DATA START

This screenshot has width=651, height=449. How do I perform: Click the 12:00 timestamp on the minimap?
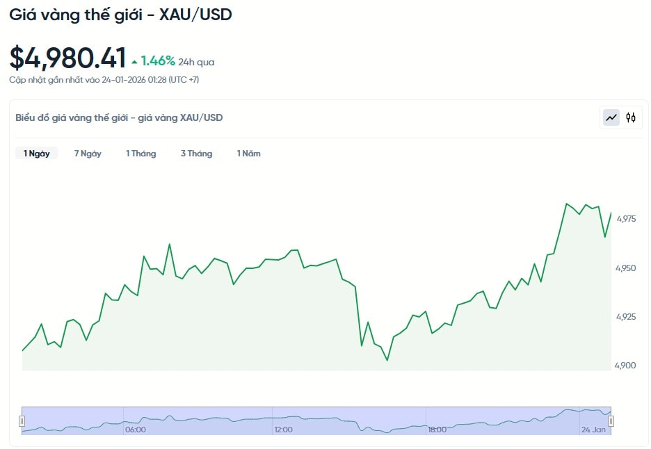coord(282,430)
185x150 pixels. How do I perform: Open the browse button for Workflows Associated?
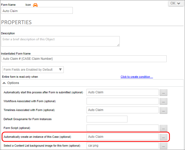163,101
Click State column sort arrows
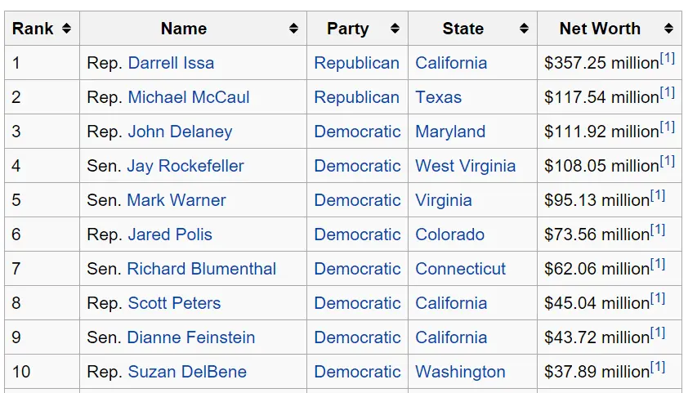697x393 pixels. (524, 29)
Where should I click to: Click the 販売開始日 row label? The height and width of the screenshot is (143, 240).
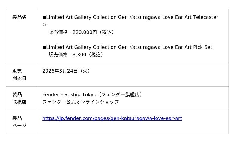click(x=19, y=75)
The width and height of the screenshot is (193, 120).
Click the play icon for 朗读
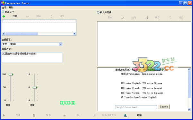[4, 115]
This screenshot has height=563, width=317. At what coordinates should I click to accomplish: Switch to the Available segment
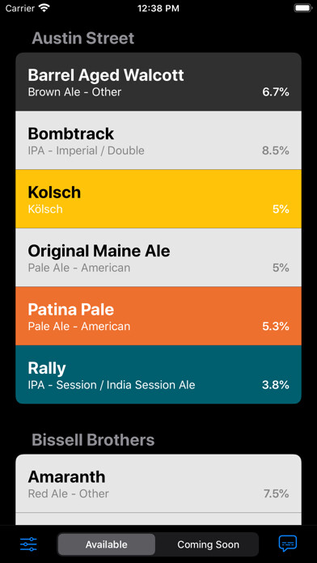coord(106,544)
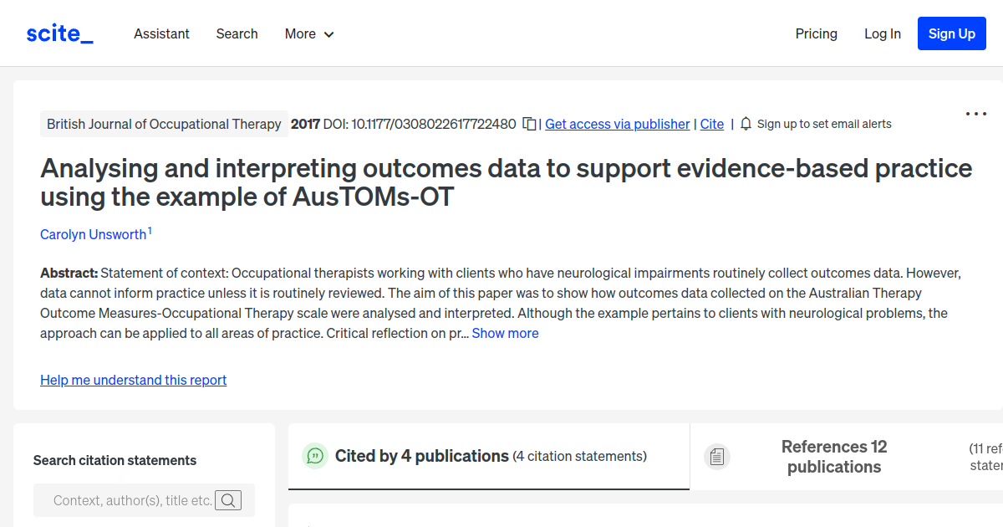Switch to the Cited by 4 publications tab
This screenshot has width=1003, height=527.
421,456
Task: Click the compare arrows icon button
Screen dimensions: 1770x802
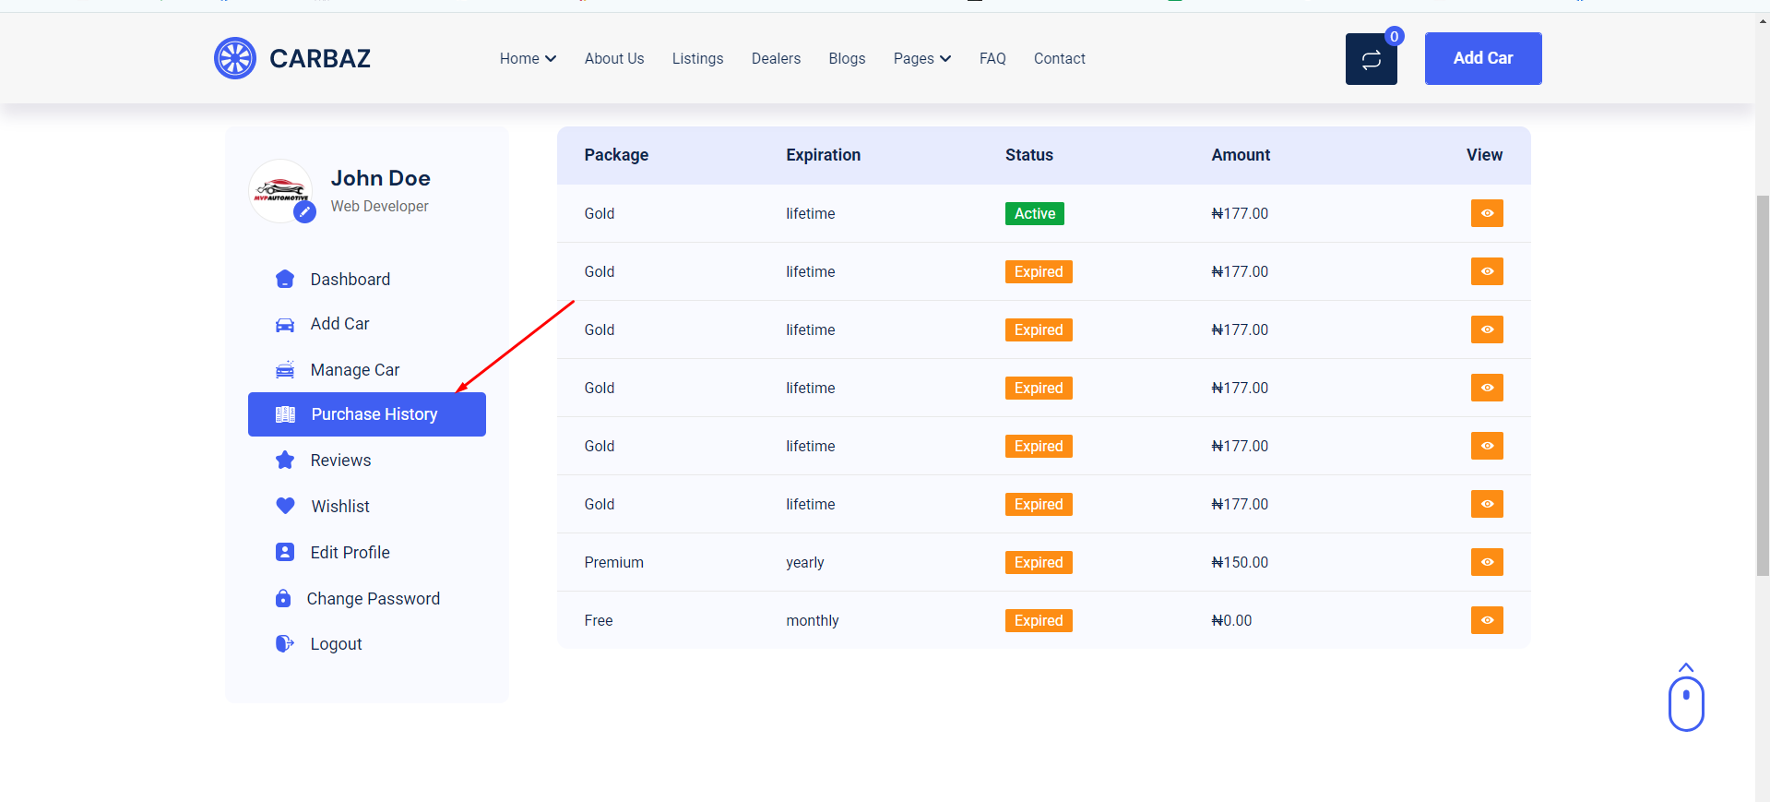Action: click(1371, 59)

DATA END

- EXERCISE: Return the records word for word, leaving every picture out of the copy.

- YOUR RESPONSE:
This screenshot has width=651, height=449. How do I perform: Click the 12:00 timestamp on the minimap?
coord(282,430)
185x150 pixels. How do I perform: Open the browse button for Workflows Associated?
163,101
Click State column sort arrows
697x393 pixels. (524, 29)
Where should I click to: Click the 販売開始日 row label? The height and width of the screenshot is (143, 240).
click(x=19, y=75)
The width and height of the screenshot is (193, 120).
Click the play icon for 朗读
[4, 115]
This screenshot has height=563, width=317. At what coordinates should I click to accomplish: Switch to the Available segment
coord(106,544)
Switch to the Cited by 4 publications tab
This screenshot has width=1003, height=527.
421,456
Task: Click the compare arrows icon button
Screen dimensions: 1770x802
Action: click(1371, 59)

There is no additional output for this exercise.